The copy you give must match the lines from the top of the data through the line containing "Click the Acquisitions" exactly, and it must hold no pictures.

(Records from a collection)
■ ■ ■

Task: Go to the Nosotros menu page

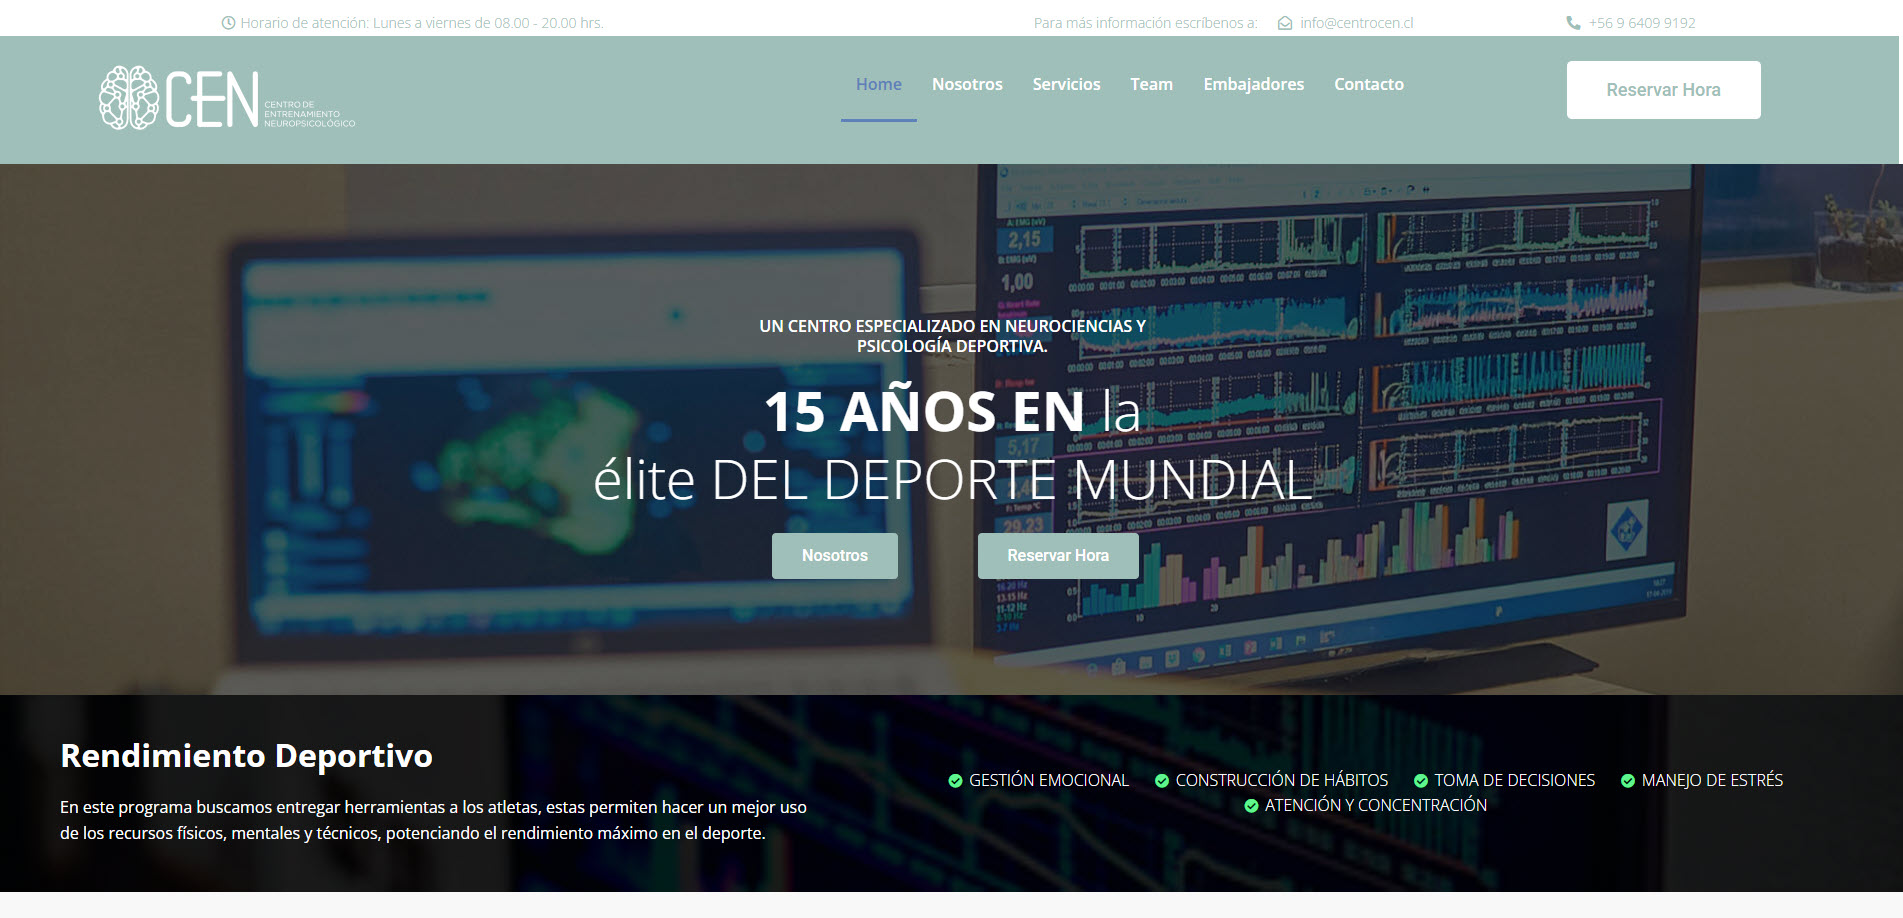Action: coord(967,84)
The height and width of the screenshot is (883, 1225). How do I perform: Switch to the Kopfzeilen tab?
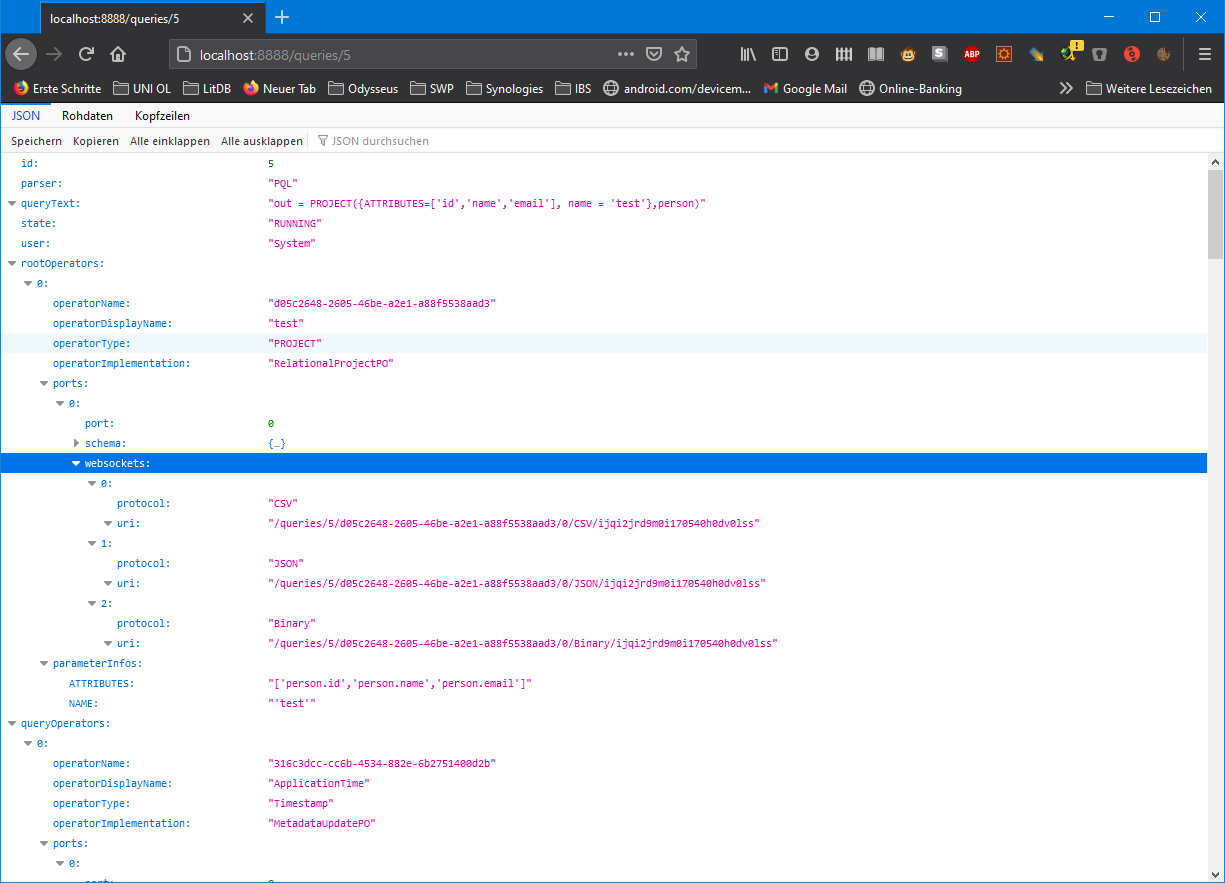point(162,116)
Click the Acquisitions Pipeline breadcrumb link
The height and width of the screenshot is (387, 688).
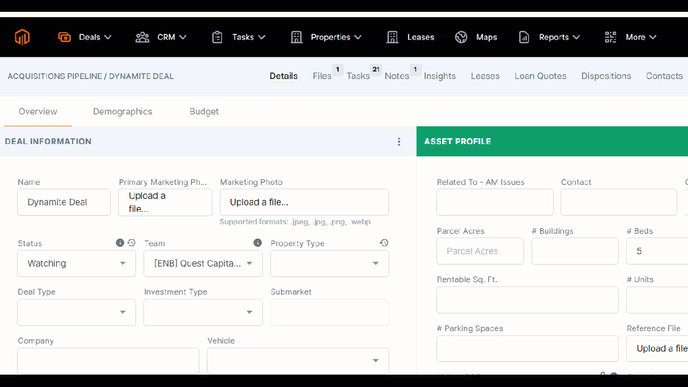(x=55, y=76)
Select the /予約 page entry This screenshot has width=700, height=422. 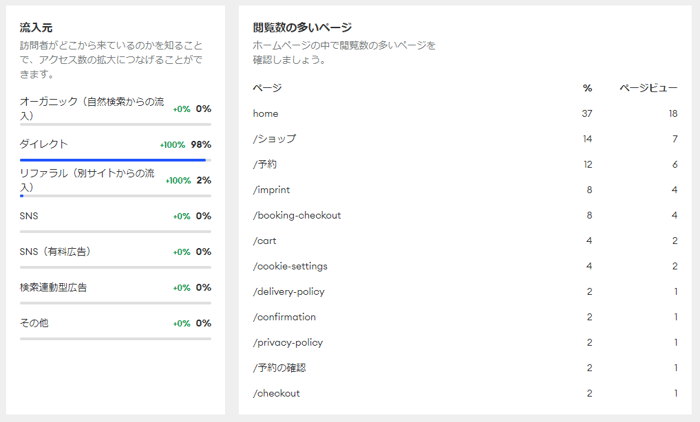pos(265,164)
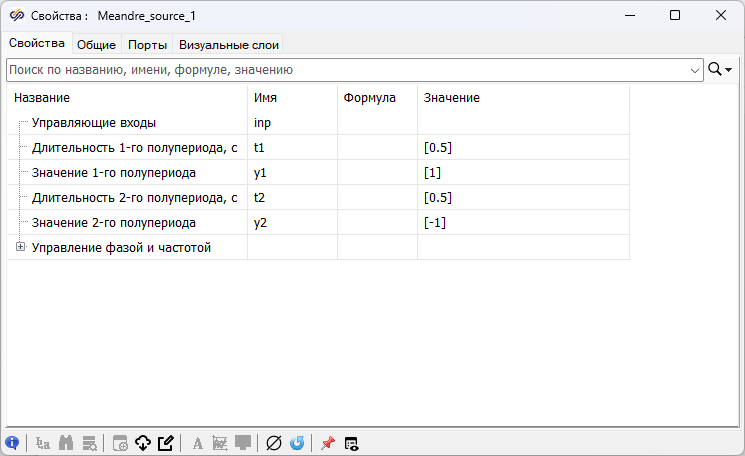Switch to the Общие tab
Viewport: 745px width, 456px height.
pyautogui.click(x=97, y=44)
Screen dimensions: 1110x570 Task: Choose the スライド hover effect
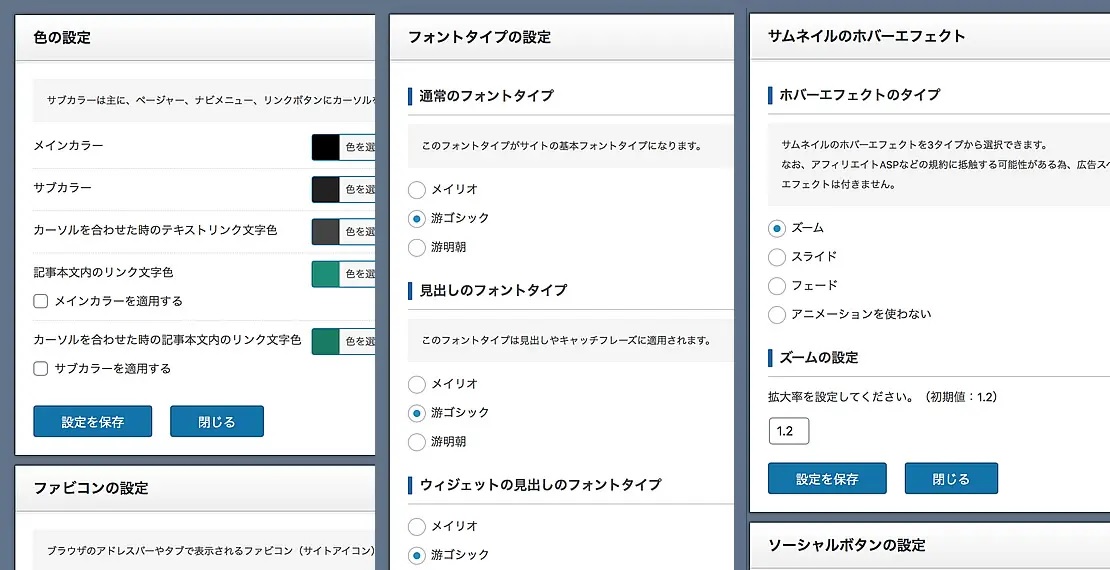[x=777, y=257]
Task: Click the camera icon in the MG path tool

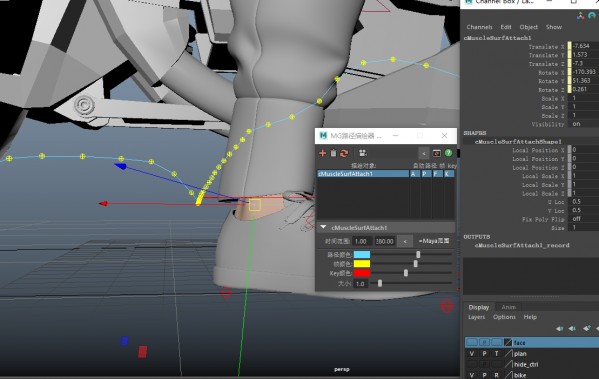Action: click(363, 153)
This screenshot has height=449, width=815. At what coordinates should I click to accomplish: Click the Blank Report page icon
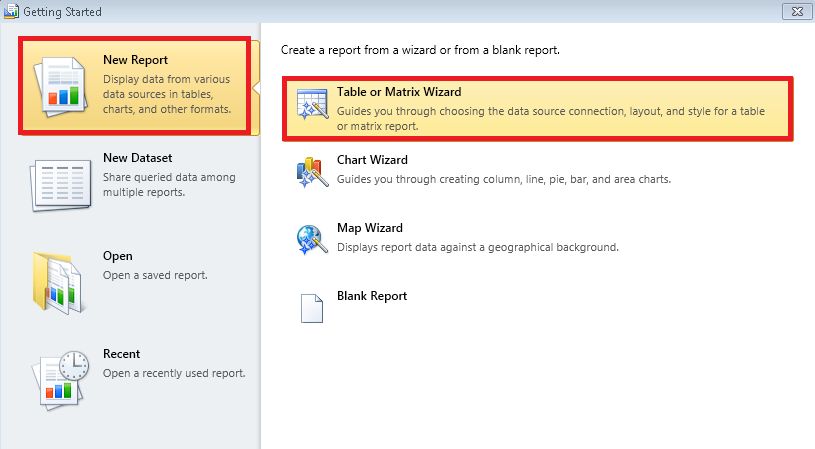click(x=311, y=309)
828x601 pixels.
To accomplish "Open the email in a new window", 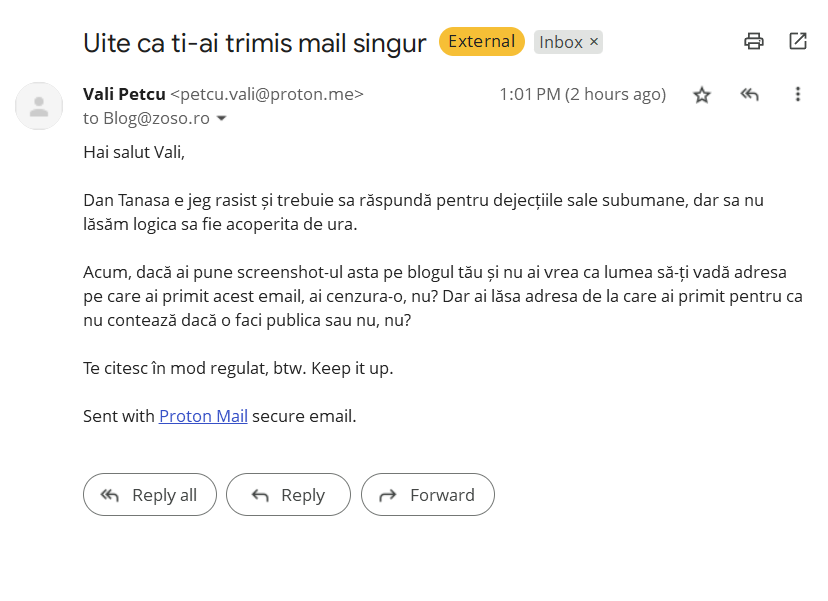I will (x=798, y=41).
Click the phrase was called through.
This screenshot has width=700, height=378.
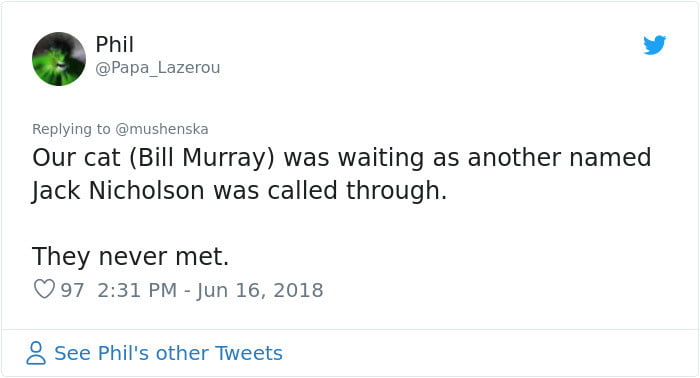330,191
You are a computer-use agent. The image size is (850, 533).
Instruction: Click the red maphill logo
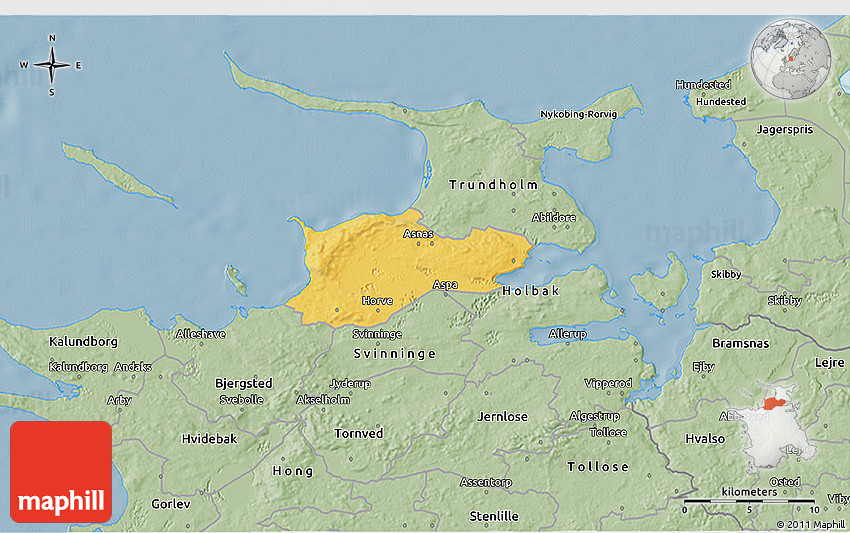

■ ■ ■

Written answer ->
Task: Go to the Nosotros menu page

Action: coord(967,84)
The height and width of the screenshot is (883, 1225). How do I perform: Switch to the Kopfzeilen tab?
point(162,116)
Click the Acquisitions Pipeline breadcrumb link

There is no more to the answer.